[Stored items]
Start of Block
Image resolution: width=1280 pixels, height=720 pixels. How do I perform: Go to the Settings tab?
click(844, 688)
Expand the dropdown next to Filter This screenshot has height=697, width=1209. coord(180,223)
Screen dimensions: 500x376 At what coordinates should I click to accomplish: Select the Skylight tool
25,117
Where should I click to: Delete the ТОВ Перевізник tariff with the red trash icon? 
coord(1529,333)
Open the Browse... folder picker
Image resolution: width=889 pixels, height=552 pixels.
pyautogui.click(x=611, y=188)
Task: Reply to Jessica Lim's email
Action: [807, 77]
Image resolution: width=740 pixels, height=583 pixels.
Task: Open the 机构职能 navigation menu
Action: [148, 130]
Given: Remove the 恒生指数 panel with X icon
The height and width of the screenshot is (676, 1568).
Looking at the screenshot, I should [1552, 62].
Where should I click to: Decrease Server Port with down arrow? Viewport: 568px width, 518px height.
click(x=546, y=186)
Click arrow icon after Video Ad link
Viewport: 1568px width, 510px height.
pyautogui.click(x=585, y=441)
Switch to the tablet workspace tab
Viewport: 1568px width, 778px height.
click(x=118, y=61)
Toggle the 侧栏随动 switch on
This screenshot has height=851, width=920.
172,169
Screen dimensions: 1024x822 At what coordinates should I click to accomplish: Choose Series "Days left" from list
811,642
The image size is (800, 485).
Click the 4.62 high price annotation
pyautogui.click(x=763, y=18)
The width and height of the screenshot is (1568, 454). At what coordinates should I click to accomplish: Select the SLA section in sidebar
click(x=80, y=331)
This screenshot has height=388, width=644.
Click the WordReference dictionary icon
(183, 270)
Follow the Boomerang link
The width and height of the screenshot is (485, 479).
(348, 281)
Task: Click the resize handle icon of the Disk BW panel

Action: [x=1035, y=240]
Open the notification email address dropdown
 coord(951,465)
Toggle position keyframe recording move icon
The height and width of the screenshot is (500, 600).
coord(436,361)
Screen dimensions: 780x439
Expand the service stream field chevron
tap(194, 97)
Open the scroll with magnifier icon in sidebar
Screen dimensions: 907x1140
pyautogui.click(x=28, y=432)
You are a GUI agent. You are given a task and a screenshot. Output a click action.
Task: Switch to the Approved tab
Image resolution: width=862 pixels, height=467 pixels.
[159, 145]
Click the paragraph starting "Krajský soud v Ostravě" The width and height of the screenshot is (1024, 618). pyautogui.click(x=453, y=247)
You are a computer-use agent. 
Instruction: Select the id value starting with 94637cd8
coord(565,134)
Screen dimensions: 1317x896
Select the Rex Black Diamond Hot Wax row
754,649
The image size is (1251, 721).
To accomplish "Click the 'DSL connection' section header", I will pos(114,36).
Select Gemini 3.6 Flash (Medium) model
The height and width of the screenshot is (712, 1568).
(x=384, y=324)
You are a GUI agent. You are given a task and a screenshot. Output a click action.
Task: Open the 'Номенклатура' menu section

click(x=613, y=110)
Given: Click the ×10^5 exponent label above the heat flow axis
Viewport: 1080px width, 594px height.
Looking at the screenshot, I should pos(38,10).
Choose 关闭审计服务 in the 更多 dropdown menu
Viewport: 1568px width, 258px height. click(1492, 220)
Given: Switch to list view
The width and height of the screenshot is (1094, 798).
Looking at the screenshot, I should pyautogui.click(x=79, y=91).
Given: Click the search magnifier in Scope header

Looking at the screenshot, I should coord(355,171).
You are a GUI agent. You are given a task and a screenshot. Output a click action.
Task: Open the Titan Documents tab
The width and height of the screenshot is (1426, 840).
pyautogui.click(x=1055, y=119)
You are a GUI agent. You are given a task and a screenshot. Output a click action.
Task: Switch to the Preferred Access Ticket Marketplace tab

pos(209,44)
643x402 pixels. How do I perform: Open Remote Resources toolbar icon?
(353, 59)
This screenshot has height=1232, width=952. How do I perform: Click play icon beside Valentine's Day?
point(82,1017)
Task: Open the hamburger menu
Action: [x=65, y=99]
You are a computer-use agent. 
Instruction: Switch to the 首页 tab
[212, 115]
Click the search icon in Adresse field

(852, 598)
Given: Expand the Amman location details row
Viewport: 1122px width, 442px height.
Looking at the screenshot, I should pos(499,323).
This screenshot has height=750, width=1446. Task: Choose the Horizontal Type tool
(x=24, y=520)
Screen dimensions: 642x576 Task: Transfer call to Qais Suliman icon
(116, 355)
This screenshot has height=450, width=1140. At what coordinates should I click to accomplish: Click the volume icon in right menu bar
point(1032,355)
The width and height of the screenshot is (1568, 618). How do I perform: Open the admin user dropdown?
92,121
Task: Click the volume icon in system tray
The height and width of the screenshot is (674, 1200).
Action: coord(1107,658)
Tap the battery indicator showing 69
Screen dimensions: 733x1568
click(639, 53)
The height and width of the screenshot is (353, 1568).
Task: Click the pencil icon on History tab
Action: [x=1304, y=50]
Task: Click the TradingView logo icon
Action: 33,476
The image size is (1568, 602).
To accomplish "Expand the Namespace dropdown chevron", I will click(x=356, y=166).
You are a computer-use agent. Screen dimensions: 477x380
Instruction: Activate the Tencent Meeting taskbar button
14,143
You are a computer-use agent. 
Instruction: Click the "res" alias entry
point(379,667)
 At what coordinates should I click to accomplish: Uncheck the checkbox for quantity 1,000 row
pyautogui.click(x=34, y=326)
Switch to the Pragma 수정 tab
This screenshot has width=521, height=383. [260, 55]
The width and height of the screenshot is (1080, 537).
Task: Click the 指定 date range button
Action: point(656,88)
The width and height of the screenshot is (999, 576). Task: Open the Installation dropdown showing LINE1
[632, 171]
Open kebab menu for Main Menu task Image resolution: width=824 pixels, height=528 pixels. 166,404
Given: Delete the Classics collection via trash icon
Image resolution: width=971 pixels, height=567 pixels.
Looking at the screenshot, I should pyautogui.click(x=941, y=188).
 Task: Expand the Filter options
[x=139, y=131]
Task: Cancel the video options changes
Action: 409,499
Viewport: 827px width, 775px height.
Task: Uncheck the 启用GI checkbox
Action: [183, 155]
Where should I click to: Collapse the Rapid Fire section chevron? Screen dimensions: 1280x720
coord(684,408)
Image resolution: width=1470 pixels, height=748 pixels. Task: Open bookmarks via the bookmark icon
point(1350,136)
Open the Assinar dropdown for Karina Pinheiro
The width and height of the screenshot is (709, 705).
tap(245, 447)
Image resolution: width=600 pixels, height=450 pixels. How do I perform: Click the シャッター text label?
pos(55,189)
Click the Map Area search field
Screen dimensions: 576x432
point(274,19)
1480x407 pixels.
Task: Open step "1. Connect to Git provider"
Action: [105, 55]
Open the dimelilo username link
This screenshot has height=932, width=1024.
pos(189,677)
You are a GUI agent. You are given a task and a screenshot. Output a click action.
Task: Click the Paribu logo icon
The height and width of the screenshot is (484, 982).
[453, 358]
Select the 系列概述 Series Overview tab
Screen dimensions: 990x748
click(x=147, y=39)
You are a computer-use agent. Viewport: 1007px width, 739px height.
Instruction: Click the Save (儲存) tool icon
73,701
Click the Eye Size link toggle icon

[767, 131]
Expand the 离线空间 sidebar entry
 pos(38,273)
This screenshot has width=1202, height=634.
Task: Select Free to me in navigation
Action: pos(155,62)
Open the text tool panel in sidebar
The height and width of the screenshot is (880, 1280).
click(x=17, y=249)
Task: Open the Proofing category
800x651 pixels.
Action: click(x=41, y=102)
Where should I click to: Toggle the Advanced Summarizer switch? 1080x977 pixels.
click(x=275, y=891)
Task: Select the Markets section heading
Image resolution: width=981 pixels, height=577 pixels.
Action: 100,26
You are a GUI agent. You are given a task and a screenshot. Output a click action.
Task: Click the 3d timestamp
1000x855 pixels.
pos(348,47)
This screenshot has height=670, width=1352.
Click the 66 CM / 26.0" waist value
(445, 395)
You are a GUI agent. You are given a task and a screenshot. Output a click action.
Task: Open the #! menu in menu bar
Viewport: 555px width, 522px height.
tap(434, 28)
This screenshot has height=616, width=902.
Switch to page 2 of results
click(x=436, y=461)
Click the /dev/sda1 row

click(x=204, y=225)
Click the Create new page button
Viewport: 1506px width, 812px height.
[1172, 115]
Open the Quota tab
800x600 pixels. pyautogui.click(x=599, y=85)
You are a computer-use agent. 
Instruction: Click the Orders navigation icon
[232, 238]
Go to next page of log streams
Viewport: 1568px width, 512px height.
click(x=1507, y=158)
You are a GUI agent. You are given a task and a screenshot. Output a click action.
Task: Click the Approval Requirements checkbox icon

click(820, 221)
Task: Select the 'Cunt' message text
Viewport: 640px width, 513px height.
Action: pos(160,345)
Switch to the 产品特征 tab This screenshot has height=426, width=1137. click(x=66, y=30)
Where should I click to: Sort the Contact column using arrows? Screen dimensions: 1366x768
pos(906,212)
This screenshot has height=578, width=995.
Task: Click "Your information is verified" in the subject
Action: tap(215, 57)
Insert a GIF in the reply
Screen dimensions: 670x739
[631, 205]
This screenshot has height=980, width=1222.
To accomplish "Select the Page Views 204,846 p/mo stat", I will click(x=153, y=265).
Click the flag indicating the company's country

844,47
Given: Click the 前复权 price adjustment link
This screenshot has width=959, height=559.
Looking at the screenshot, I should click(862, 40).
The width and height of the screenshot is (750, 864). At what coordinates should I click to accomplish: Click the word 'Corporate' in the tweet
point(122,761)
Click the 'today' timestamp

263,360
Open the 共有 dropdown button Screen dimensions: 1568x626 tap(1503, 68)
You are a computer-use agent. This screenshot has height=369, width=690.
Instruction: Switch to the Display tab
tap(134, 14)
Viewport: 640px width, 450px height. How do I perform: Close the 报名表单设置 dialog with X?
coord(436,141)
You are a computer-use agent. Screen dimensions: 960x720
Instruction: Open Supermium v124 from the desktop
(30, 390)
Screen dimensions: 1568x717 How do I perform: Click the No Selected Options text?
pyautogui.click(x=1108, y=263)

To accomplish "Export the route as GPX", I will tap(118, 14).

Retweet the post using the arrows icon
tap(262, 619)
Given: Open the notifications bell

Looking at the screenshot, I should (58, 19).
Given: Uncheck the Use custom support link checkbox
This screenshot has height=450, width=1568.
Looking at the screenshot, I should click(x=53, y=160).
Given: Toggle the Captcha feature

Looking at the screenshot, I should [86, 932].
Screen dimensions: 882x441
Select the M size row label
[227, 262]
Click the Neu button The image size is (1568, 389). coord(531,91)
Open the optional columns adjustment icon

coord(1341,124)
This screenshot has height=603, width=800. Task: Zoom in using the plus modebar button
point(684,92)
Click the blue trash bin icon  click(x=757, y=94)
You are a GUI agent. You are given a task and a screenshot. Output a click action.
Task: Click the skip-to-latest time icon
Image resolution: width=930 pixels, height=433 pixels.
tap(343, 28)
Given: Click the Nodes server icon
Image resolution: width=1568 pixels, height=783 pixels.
End of Block
Description of the task ▸ Please write out, exactly as they appear above, only the lines in the stretch from the line with "Instruction: Open Supermium" through the line with "Given: Click the Nodes server icon".

Exercise response ▸
Instruction: Open Supermium v124 from the desktop
(30, 390)
Screen dimensions: 1568x717 How do I perform: Click the No Selected Options text?
pyautogui.click(x=1108, y=263)

To accomplish "Export the route as GPX", I will tap(118, 14).

Retweet the post using the arrows icon
tap(262, 619)
Given: Open the notifications bell

Looking at the screenshot, I should (58, 19).
Given: Uncheck the Use custom support link checkbox
This screenshot has height=450, width=1568.
Looking at the screenshot, I should click(x=53, y=160).
Given: Toggle the Captcha feature

Looking at the screenshot, I should [86, 932].
Screen dimensions: 882x441
Select the M size row label
[227, 262]
Click the Neu button The image size is (1568, 389). coord(531,91)
Open the optional columns adjustment icon

coord(1341,124)
This screenshot has height=603, width=800. Task: Zoom in using the plus modebar button
point(684,92)
Click the blue trash bin icon  click(x=757, y=94)
You are a GUI agent. You are given a task and a screenshot. Output a click action.
Task: Click the skip-to-latest time icon
Image resolution: width=930 pixels, height=433 pixels.
tap(343, 28)
Given: Click the Nodes server icon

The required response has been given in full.